Hey everyone,
I'm working on Idea 3 for GSoC 2026 auto-categorization plugin.
I have a few quick questions that will directly affect some decisions in my proposal and the effectiveness of the plugin.
Context (why I'm asking about titles)
One part of my proposal involves using note titles to improve how well notes get grouped. The idea is that a good title like "Backpacking trip to Japan 2024" or "Notes on gradient descent" is a really dense summary of what the note is about. So I was thinking of giving the title a bit more weight when calculating what a note means, something like:
final_vector = (note_body × 0.7) + (title × 0.3)
But this only works if titles are actually descriptive. If your title is "Untitled" or just today's date, giving it 30% weight would actually impact the clustering and it would pull the note's meaning in the wrong direction. So I need to know
How do you usually write your note titles?
- Clear and descriptive the title tells you what the note is about
- Vague or short (just a quick label to remember it later)

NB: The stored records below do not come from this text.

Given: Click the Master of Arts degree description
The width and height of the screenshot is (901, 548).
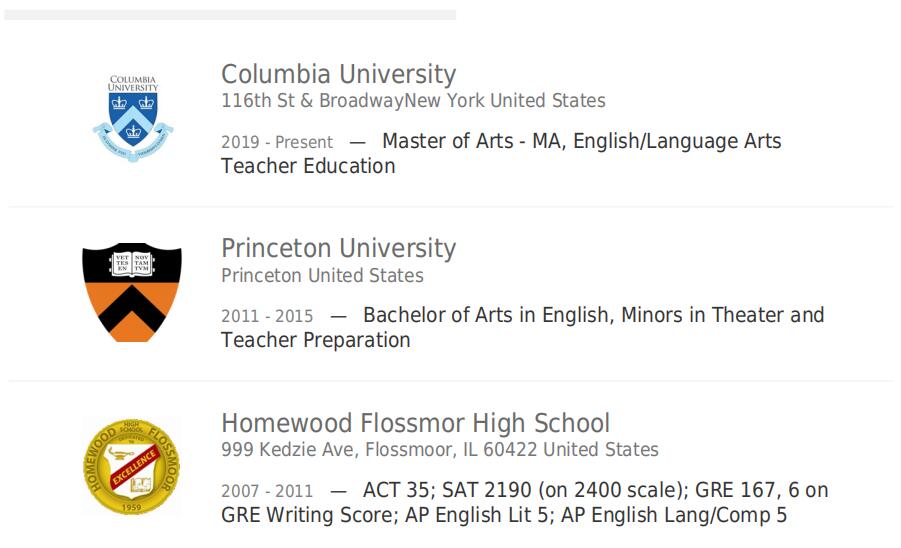Looking at the screenshot, I should pos(582,141).
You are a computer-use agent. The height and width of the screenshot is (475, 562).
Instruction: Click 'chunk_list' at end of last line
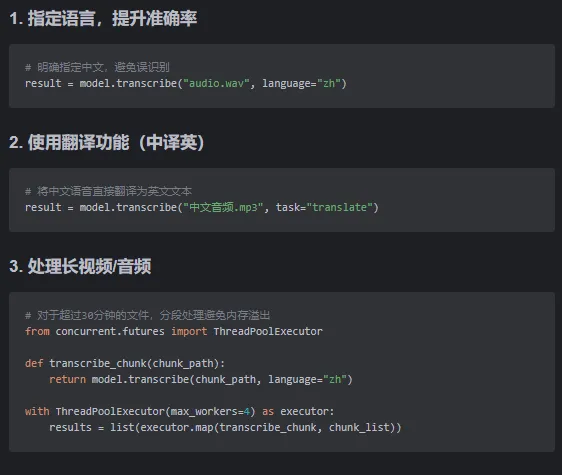pyautogui.click(x=359, y=427)
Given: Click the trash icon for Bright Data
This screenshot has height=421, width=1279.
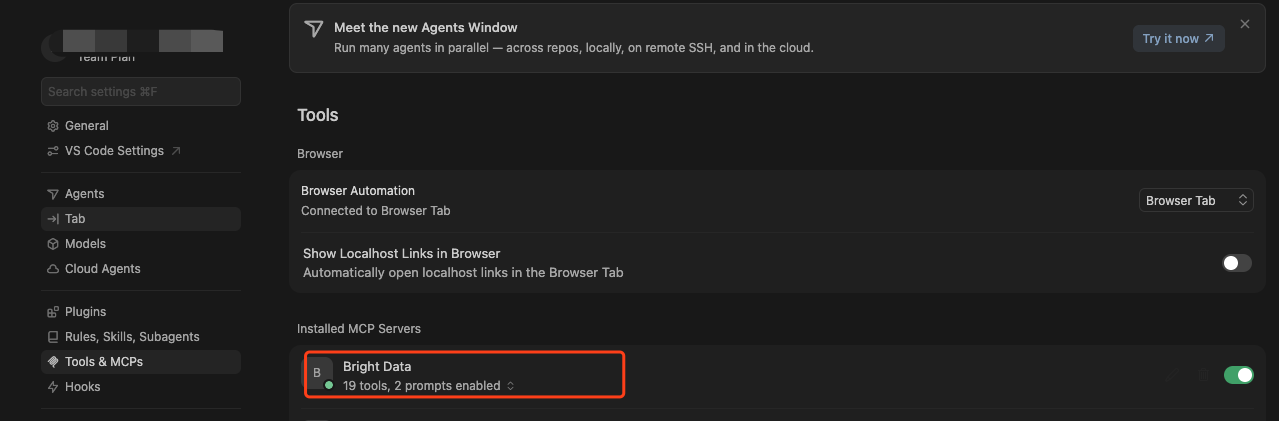Looking at the screenshot, I should click(x=1203, y=376).
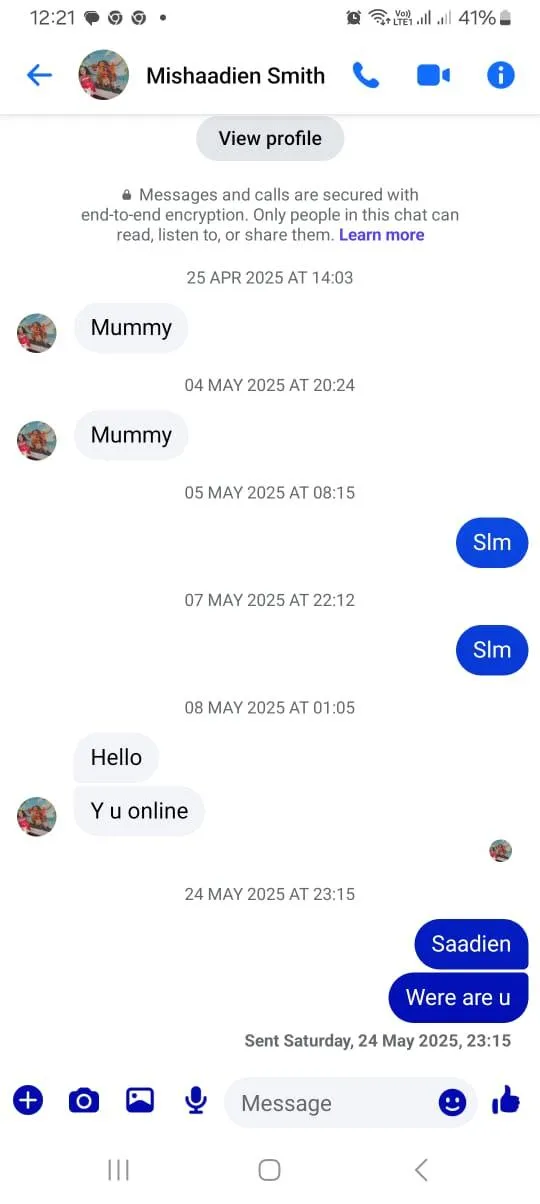Open more options with the plus icon

[28, 1101]
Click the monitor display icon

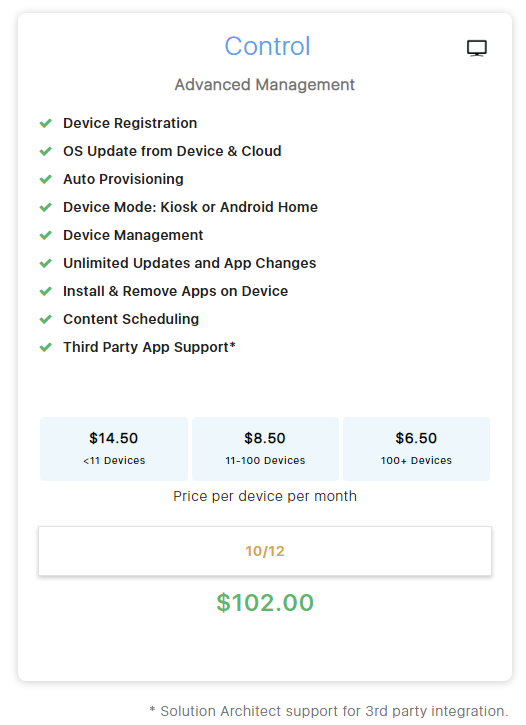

- Dates, "Untitled", or left blank
- Mixed (some notes have good titles, others don't)
Context (why I'm asking about collection size)
So for clustering the notes I am using K-means (it is a clustering algorithm), it has one disadvantage it need a value to create that much cluster. So to solve this I am using a Silhouette Score metric (it tries several different values of k (number of groups) and picks the best one automatically).
The more notes you have, the more options it needs to test. For 100 notes it tests around 8 options, for 2000 notes around 44 options. Knowing your collection size will helps me figure out how long this will take for most people.
How many notes do you have (roughly)?
- Fewer than 100
- 100 to 500
- 500 to 2000
- More than 2000
Even if you skipped the context, a quick vote will still help.
I'm not sure you'll get useful data with a poll, although it's good that you consider the fact that note title, or any field can be unreliable. Maybe don't make assumption about the quality of the data as that could vary massively from one user to the next. One could import thousands of notes without any proper title, and another could do the same but all with good titles.
So I think you should write your proposal with the assumption that it can go either way.
1 Like
Thankyou for you input, I will consider both the cases and change how I calculate the final_vector:
If the notes title is clear and descriptive then I will give title some weight(based on how descriptive it is) while calculating the final_vector.
and if the notes title is generic then will only consider the note_body.
Perhaps some pre-processing could help too? For example exclude all notes titled "Untitled" (since it's common for Evernote notes), or those with empty titles
Yes, a pre-processing step will help a lot to clean the useless titles. I will remove anything that is clearly generic "Untitled", empty titles, "Note 1" type patterns before applying any weighting.
After filtering, I thought how to decide how much weight to give to the titles left (it can be done in 2 ways):
-
Word count: give more weight to longer titles and vice versa. A 6 word title gets 0.3, and it goes on decreasing. this is simple and fast but this has an issue what if the title is long and wrong(unrelated to the note body) then it will affect the cluster formed.
-
Cosine similarity: In this I will embed the title separately and compare it to the body_avg_vector. If they're talking about the same thing, similarity will be high and I give the title more weight. If they're mismatched, similarity drops and the weight reduces automatically. This is a better approach, but it adds one extra embedding call per note(will add 60 more seconds if there are 2000 notes only once at the start).
How this will help:
For short notes the body average is a great matric even if I don't add the title it will give good result but for longer notes where the body covers multiple topics and the average vector gets blurry(less useful as the note has covered different topics) a good title brings the final vector toward the actual main topic (following the cosine similarity).
Analysis:
On a 2000 note collection, probably 300–400 of those longer notes would benefit noticeably. The extra time is around 60 seconds on the first run, and after that everything is cached.
How should I proceed?